Nelson Tree Service owner Richard Walsh, who was at the site helping with the tree extraction, said the tree was attached to the crane, then 6-7-metre sections were cut and lifted out, weighing about six tonnes each.
He had five staff on site to manage the process and it was one of the bigger jobs they had done. They used a 42 inch bar chainsaw to cut through the tree and had to come in from both sides.
Walsh said it was not an easy job because of how the tree had fallen amongst the houses so it had to be carefully and safely lifted, limiting the damage to the properties.
"Really the fact that it was through three houses covered in building debris and sitting quite precariously, it's quite a tricky job, dangerous," he said.
The wood recovered is being sent to Plankville Sawmill in Richmond to be milled and reused.
"There would be some pretty amazing timber in it," said Walsh.
Nelson Tree Service have a large workload ahead of them with the storm cleanup, including work for Downers, Fulton Hogan, and, Nelson College.
"Phenomenal storm really, it's done a lot of damage," said Walsh.
He said it was a relief nobody had been hurt by falling trees.
The historical redwood ripped through Jules Hobbs' home, leaving the house unliveable. Hobbs said the family was still in shock.
"I think underneath it all we had a bit of a shock to the system and we are all pretty happy it happened as it did time-wise. An hour later my children would have been in their bedrooms and those were the rooms that got munted, and if it had been in the evening it would have been a completely different extraction process," he said.
The Hobbs have arranged alternative accommodation until their home is sorted. "We had to move out straight away on Thursday and are not allowed back in the house. We are now staying with friends and in due course it looks like we have a medium to long term rental for six months or however long it takes," said Hobbs.
He said the next step was for a team of builders to go into the house to make parts of it safe and wrap it up, protecting it against the elements. Then assessors and insurance staff would come in and work out what damage has been caused.
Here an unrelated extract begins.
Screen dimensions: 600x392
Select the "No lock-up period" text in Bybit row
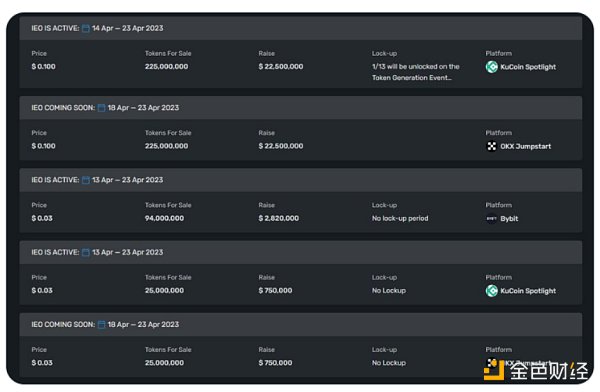tap(400, 218)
He said he was still in the mode of wanting to get the immediate tasks organised as "in time a little bit of stress will be coming my and my family's way as we try and rebuild our lives".
Hobbs' neighbour Richard Grimes said the tree coming down had also been a shock for the neighbourhood.
The tree roots ripped out from his property leaving him a view of the two-metre-wide base of the tree.
He said people had come down to watch the tree removal, which nearly took all day, but had been interesting and "the talk of the neighbourhood".
At Nelson College, contractors were working today to clear up after three large trees were uprooted on Thursday, one damaging nine cars as well as bicycles.
Nelson College headmaster Gary O'Shea said the strong gusts hit at lunchtime so students were excited and wanted to see the damage as it happened and some were hit by falling branches. There were no serious injuries.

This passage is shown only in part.